Instructions to follow: List every line of the entries below as a numbered list, from the line with "Select the Aug 1 bar in Energy Added" up to and including the last line of the entries. Leave out blank lines and the pictures.

Exercise inputs:
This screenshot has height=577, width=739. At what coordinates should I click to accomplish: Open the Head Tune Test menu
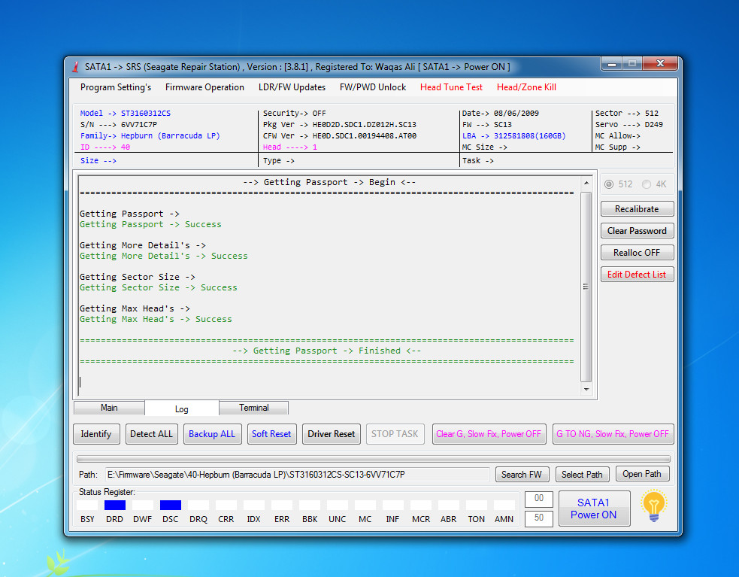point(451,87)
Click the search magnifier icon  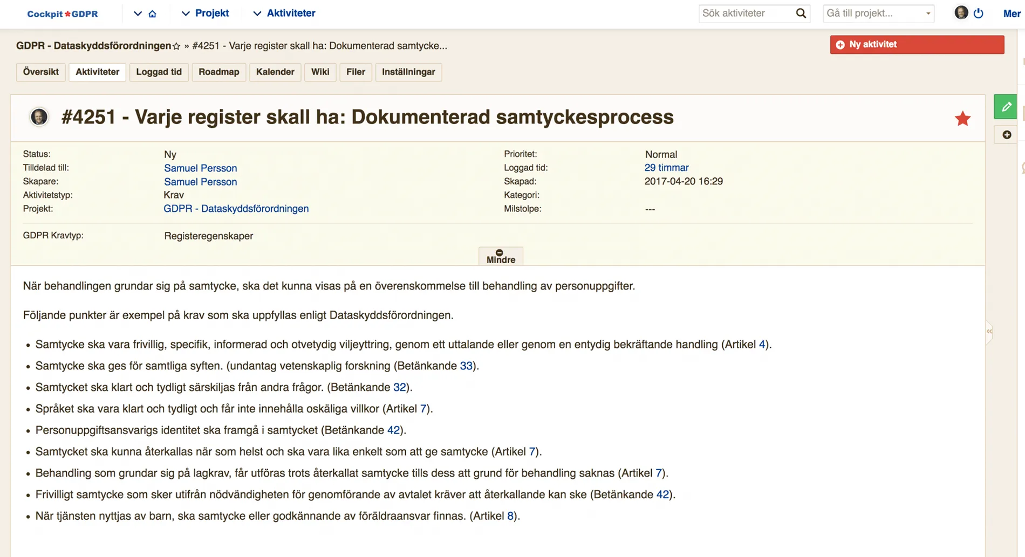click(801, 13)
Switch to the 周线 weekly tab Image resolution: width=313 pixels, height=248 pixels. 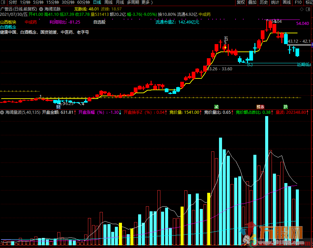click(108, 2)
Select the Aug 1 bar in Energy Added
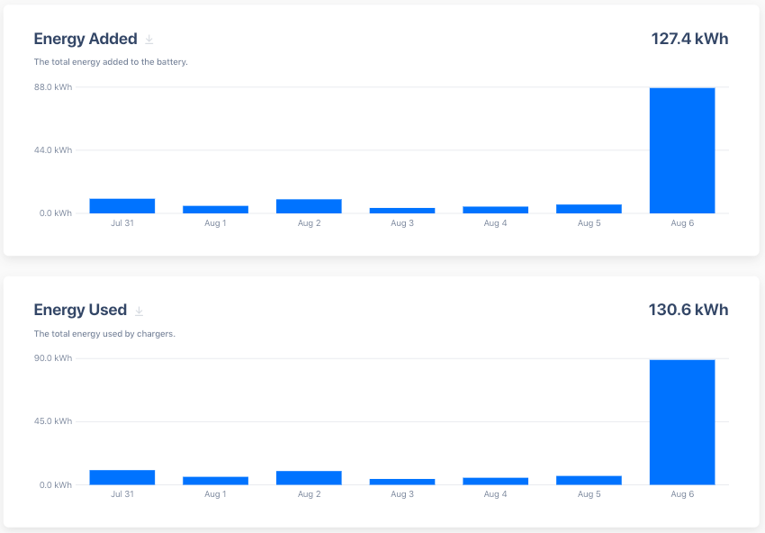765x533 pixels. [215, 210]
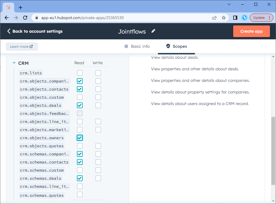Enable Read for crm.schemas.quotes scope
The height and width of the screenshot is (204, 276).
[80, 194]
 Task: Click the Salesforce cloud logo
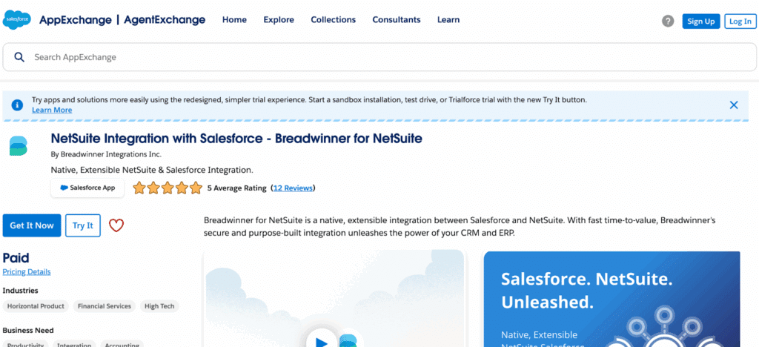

Response for this exercise:
1. Select the Aug 1 bar in Energy Added
2. 765x533 pixels. [215, 210]
3. Enable Read for crm.schemas.quotes scope
4. The height and width of the screenshot is (204, 276).
5. [80, 194]
6.  Task: Click the Salesforce cloud logo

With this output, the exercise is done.